There was not a difference between training the models between each dataset.

The accuracy of the models are similar, all three being around 95 %.

## 7)

#### Try Decision Tree Classifier

In [57]:
from sklearn.tree import DecisionTreeClassifier

In [58]:
#   using sms_spam dataset

MDT_1 = DecisionTreeClassifier ()
MDT_1.fit (X_tr, y_tr)
yDT_1_pred = MDT_1.predict (X_te)
accuracy_score (y_te, yDT_1_pred)

0.9514824797843666

In [59]:
#   using spambase dataset

MDT_2 = DecisionTreeClassifier ()
MDT_2.fit (X2_tr, y2_tr)
yDT_2_pred = MDT_2.predict (X2_te)
accuracy_score (y2_te, yDT_2_pred)

0.9272529858849077

In [60]:
#   using spam_or_not_spam dataset

MDT_3 = DecisionTreeClassifier ()
MDT_3.fit (X3_tr, y3_tr)
yDT_3_pred = MDT_3.predict (X3_te)
accuracy_score (y3_te, yDT_3_pred)

0.9016666666666666

#### Try k-Nearest Neighbours

In [61]:
from sklearn.neighbors import KNeighborsClassifier

In [62]:
#   using sms_spam dataset

MKN_1 = KNeighborsClassifier ()
MKN_1.fit (X_tr, y_tr)
yKN_1_pred = MKN_1.predict (X_te)
accuracy_score (y_te, yKN_1_pred)

0.9317160826594789

In [63]:
#   using spambase dataset

MKN_2 = KNeighborsClassifier ()
MKN_2.fit (X2_tr, y2_tr)
yKN_2_pred = MKN_2.predict (X2_te)
accuracy_score (y2_te, yKN_2_pred)

0.7915309446254072

In [64]:
#   using spam_or_not_spam dataset

MKN_3 = KNeighborsClassifier ()
MKN_3.fit (X3_tr, y3_tr)
yKN_3_pred = MKN_3.predict (X3_te)
accuracy_score (y3_te, yKN_3_pred)

0.82

#### Try Logistic Regression

In [65]:
from sklearn.linear_model import LogisticRegression

In [66]:
#   using sms_spam dataset

MLR_1 = LogisticRegression ()
MLR_1.fit (X_tr, y_tr)
yLR_1_pred = MLR_1.predict (X_te)
accuracy_score (y_te, yLR_1_pred)

STOP: TOTAL NO. of ITERATIONS REACHED LIMIT.

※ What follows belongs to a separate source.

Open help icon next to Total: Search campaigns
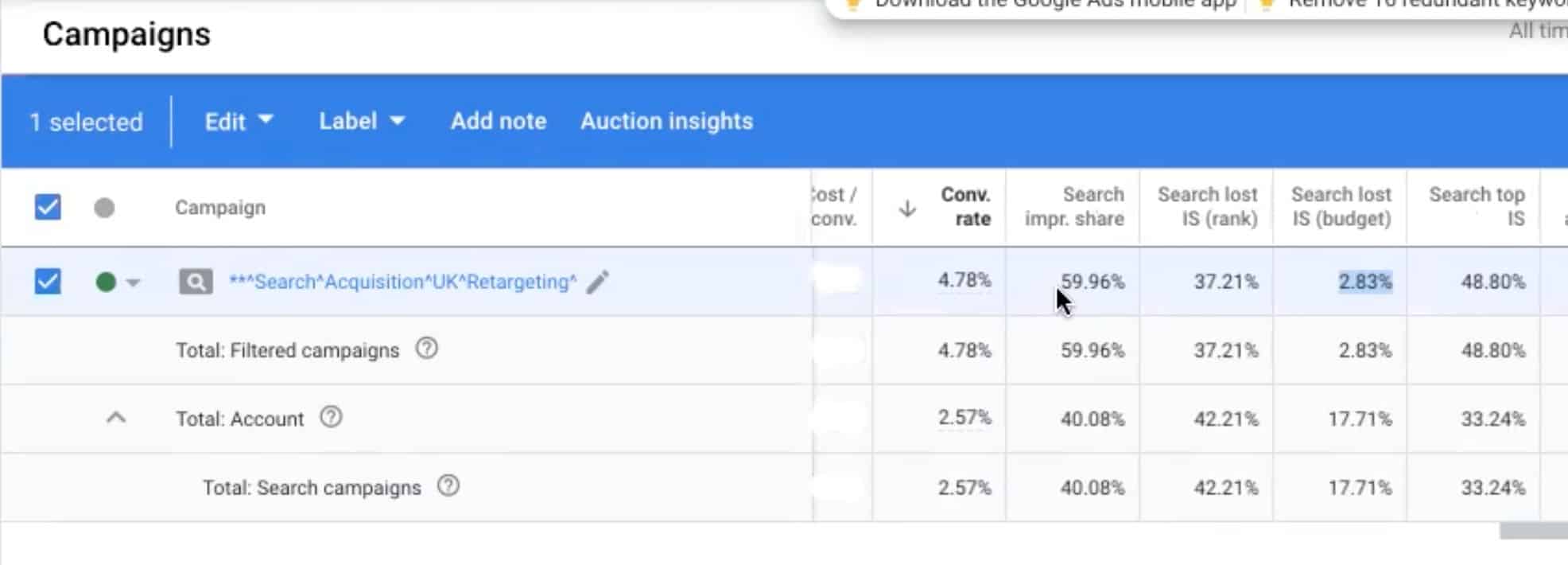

Increase the number of iterations (max_iter) or scale the data as shown in:
    https://scikit-learn.org/stable/modules/preprocessing.html
Please also refer to the documentation for alternative solver options:
    https://scikit-learn.org/stable/modules/linear_model.html#logistic-regression


0.8984725965858041

In [67]:
#   using spambase dataset

MLR_2 = LogisticRegression ()
MLR_2.fit (X2_tr, y2_tr)
yLR_2_pred = MLR_2.predict (X2_te)
accuracy_score (y2_te, yLR_2_pred)

STOP: TOTAL NO. of ITERATIONS REACHED LIMIT.

Increase the number of iterations (max_iter) or scale the data as shown in:
    https://scikit-learn.org/stable/modules/preprocessing.html
Please also refer to the documentation for alternative solver options:
    https://scikit-learn.org/stable/modules/linear_model.html#logistic-regression


0.9250814332247557

In [68]:
#   using spam_or_not_spam dataset

MLR_3 = LogisticRegression ()
MLR_3.fit (X3_tr, y3_tr)
yLR_3_pred = MLR_3.predict (X3_te)
accuracy_score (y3_te, yLR_3_pred)

STOP: TOTAL NO. of ITERATIONS REACHED LIMIT.

Increase the number of iterations (max_iter) or scale the data as shown in:
    https://scikit-learn.org/stable/modules/preprocessing.html
Please also refer to the documentation for alternative solver options:
    https://scikit-learn.org/stable/modules/linear_model.html#logistic-regression


0.7966666666666666

#### Summary

In [69]:
d3 = {'Dataset' : ['sms_spam.csv', 'spambase.csv', 'spam_or_not_spam.csv'], 
      'Random Forest' : [accuracy_score (y_te, y_pred), accuracy_score (y2_te, y2_pred), accuracy_score (y3_te, y3_pred)],
     'Decision Tree' : [accuracy_score (y_te, yDT_1_pred), accuracy_score (y2_te, yDT_2_pred), accuracy_score (y3_te, yDT_3_pred)],
     'k-Nearest Neighbours' : [accuracy_score (y_te, yKN_1_pred), accuracy_score (y2_te, yKN_2_pred), accuracy_score (y3_te, yKN_3_pred)],
     'Logistic Regression' : [accuracy_score (y_te, yLR_1_pred), accuracy_score (y2_te, yLR_2_pred), accuracy_score (y3_te, yLR_3_pred)]}

display (pd.DataFrame (d3))

Unnamed: 0,Dataset,Random Forest,Decision Tree,k-Nearest Neighbours,Logistic Regression
0,sms_spam.csv,0.968553,0.951482,0.931716,0.898473
1,spambase.csv,0.95874,0.927253,0.791531,0.925081
2,spam_or_not_spam.csv,0.948333,0.901667,0.82,0.796667


For all three datasets, the Random Forest Classifier models provided higher accuracy than the other classifiers seen in class. The k-Nearest Neighbours Classifier models provided the least accurate prediction for spambase, and Logistic Regression had the least accurate predictions for sms_spam and spam_or_not_spam.